(DESCRIPTION OF THE TASK):
Beginning at the line that holds "How do I perform: Open", repeat every line through the last line of the material, exactly, and drop any pictures.

(DATA):
§

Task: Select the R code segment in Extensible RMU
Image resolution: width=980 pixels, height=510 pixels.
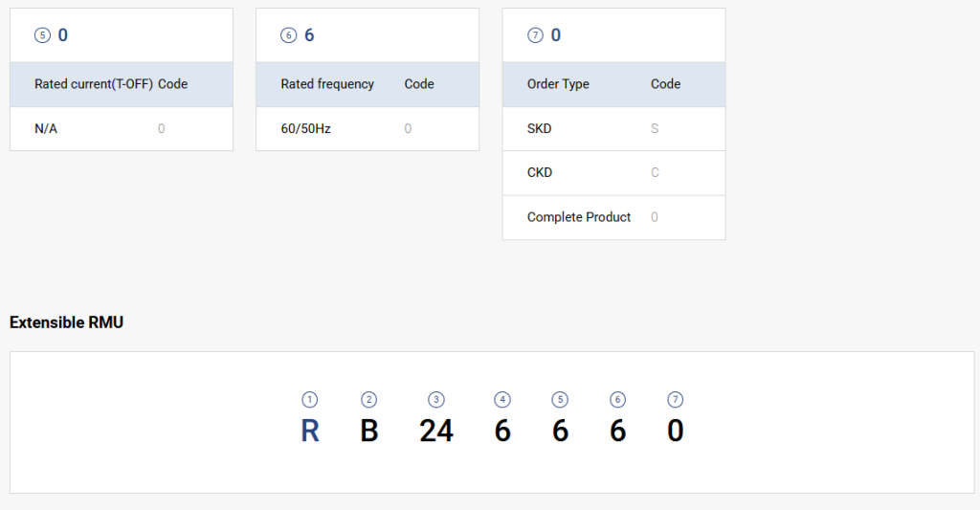Action: click(309, 432)
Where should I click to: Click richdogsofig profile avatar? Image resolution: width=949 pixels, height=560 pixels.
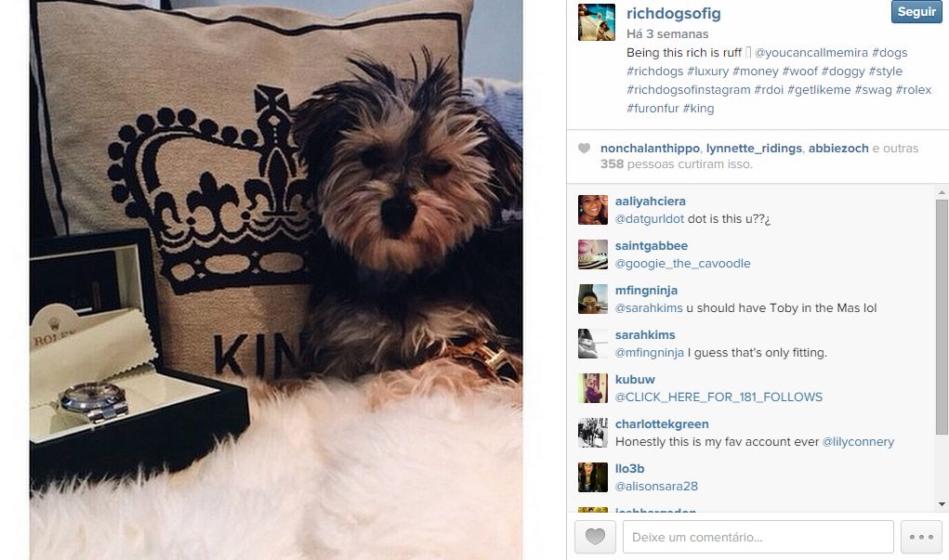click(597, 22)
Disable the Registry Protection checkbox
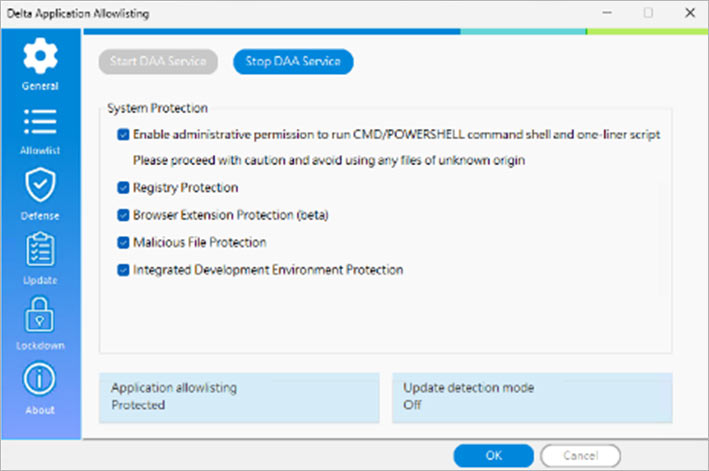Screen dimensions: 709x471 (123, 187)
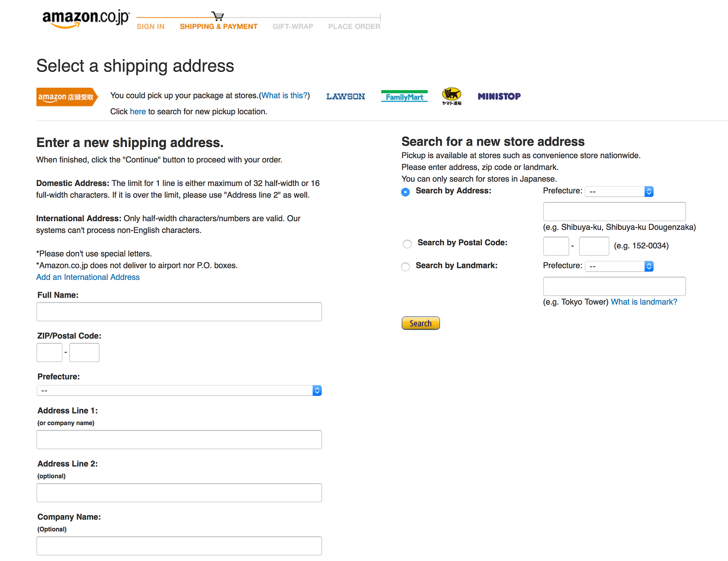Screen dimensions: 728x561
Task: Click the Amazon.co.jp logo
Action: [x=86, y=19]
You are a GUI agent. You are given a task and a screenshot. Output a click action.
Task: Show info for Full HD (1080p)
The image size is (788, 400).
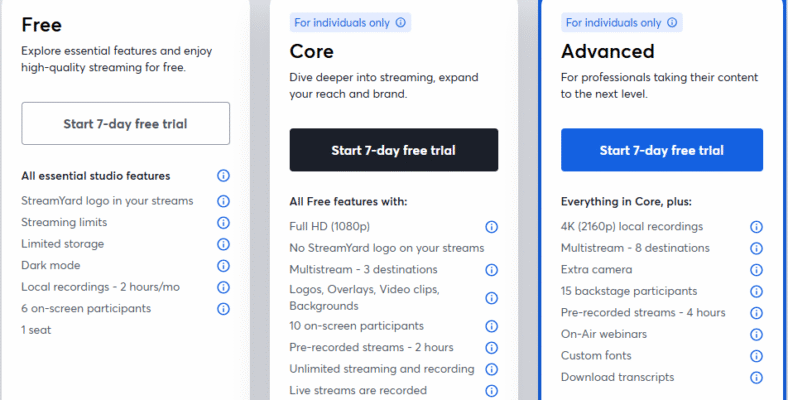click(x=491, y=227)
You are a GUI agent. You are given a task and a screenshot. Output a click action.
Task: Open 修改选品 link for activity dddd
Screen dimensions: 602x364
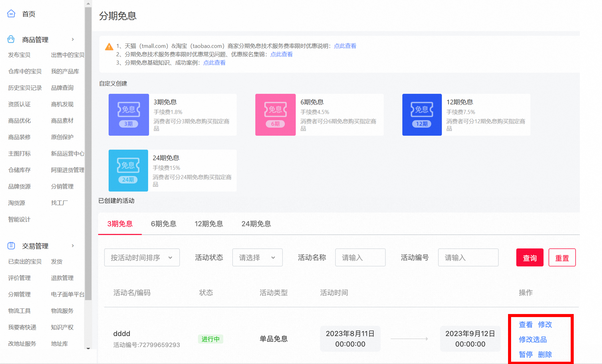click(x=532, y=340)
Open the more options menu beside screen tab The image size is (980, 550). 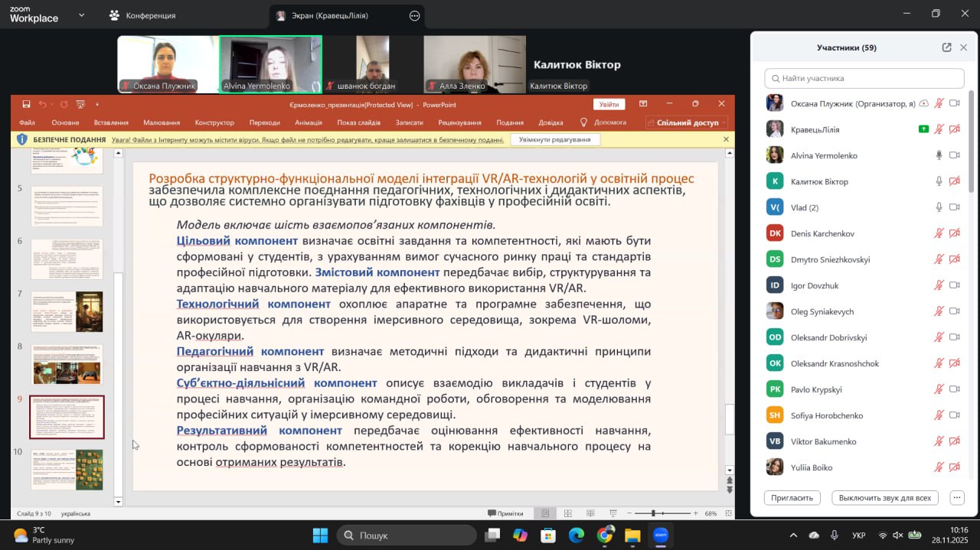pyautogui.click(x=415, y=15)
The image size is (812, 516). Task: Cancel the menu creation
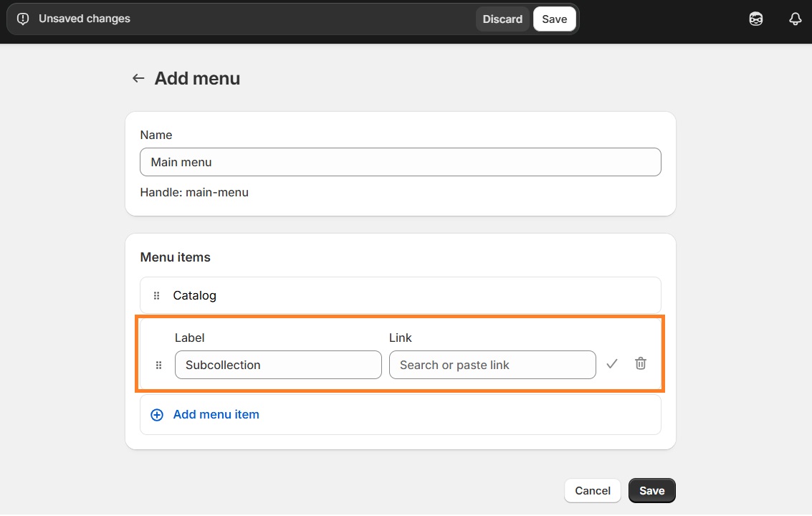(592, 490)
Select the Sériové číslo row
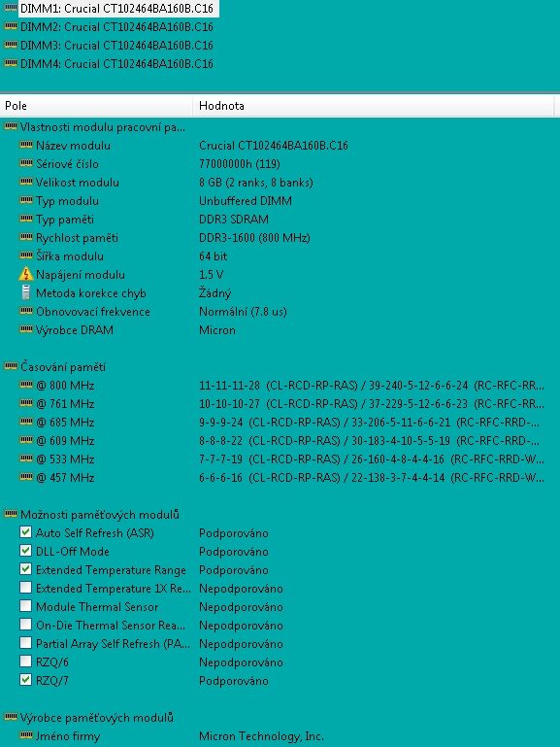 tap(280, 163)
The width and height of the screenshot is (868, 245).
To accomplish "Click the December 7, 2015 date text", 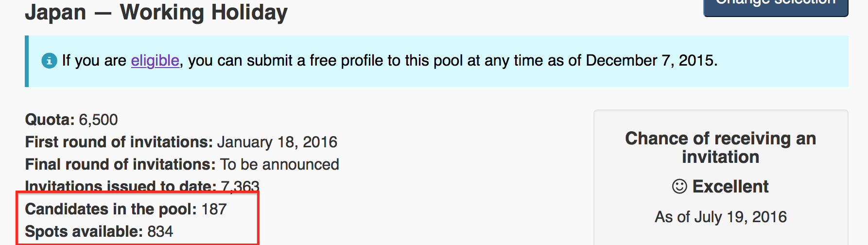I will (650, 61).
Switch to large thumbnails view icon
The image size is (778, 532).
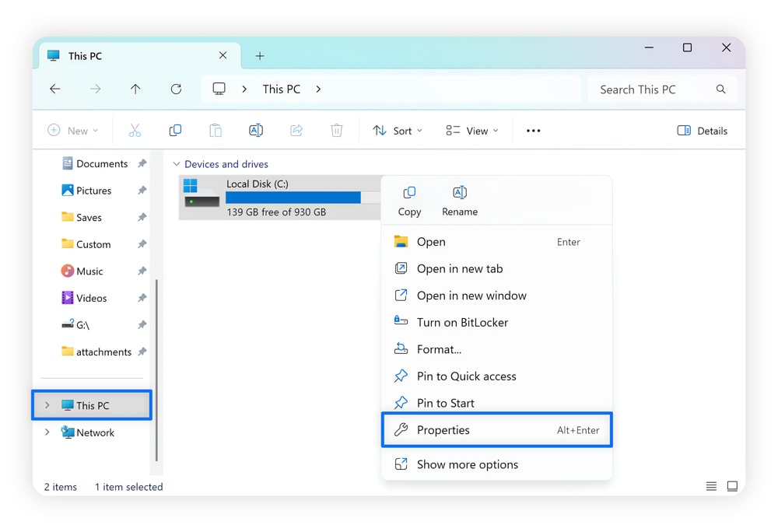[732, 486]
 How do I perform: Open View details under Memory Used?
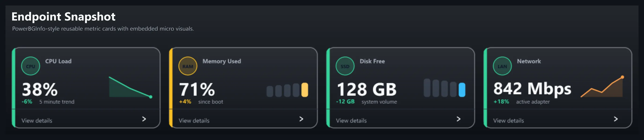click(x=194, y=121)
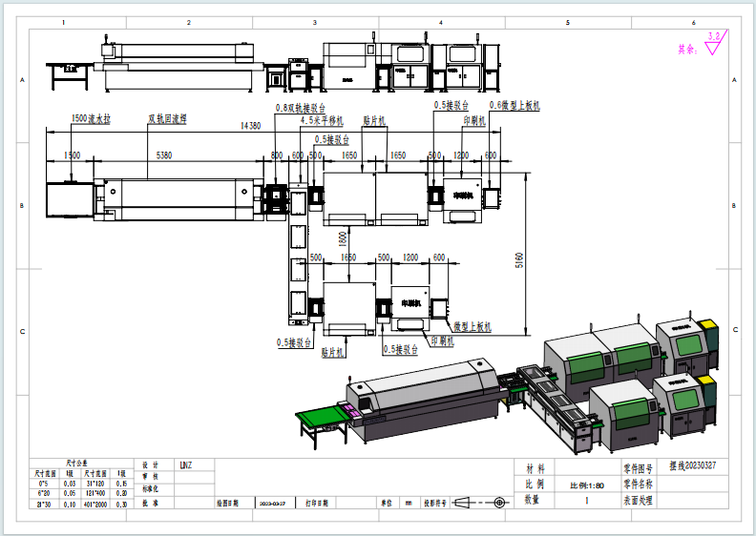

§

(OUTPUT FOR THIS TASK):
 How do I perform: Open View details under Memory Used?
click(x=194, y=121)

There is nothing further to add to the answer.